Die Ergebnisse werden - wie in den letzten Jahren - im „Digitalisierungs- und Technologiereport Diabetes 2021“ zusammengefasst. 11 Fachbeiträge zu ausgewählten aktuellen Themenfeldern des Jahres 2020 ergänzen den „D.U.T Report 2021“, der am 28.1.2021 am Rande des DiaTec-Kongresses 2021 vorgestellt wird. Die Ergeb-nisse werden auch unter www.dut-report.de veröffentlicht.

So machen Sie mit!
  • Die Umfrage ist – wie es sich für dieses Thema gehört – online und findet im Zeitraum vom 15. Augiust bis 1. Oktober 2020 statt.

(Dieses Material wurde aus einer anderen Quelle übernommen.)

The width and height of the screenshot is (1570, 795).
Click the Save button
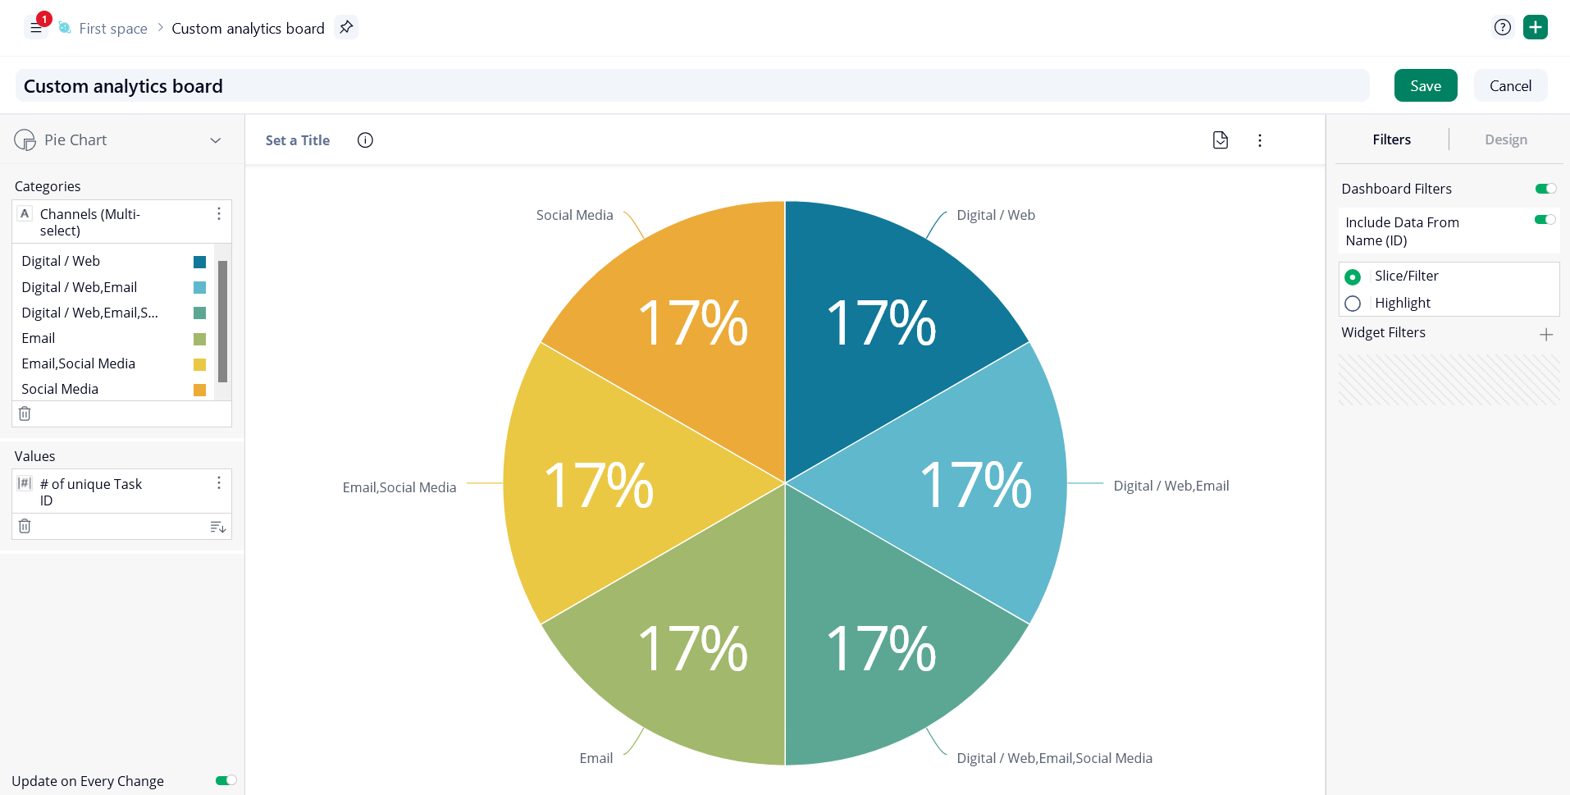(1425, 85)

  • Die Umfrage richtet sich an alle diabetologisch tätige Ärzte und Diabetesberater/-innen und -assistenten/-innen, egal in welcher Institution (ambulant, Stationär) sie arbeiten.
  • Sie können die Umfrage mit allen Endgeräten durchführen: Per Computer, Tablet oder auch mit dem Smartphone.
  • Mit den Links (siehe Kasten) gelangen Sie mit einem Klick zu der Umfrage. Die Beantwortung der Fragen ist sehr einfach und dauert ca. 10 bis 12 Minuten.
  • Die Umfrage ist völlig anonym, es werden keine persönlichen Daten gespeichert.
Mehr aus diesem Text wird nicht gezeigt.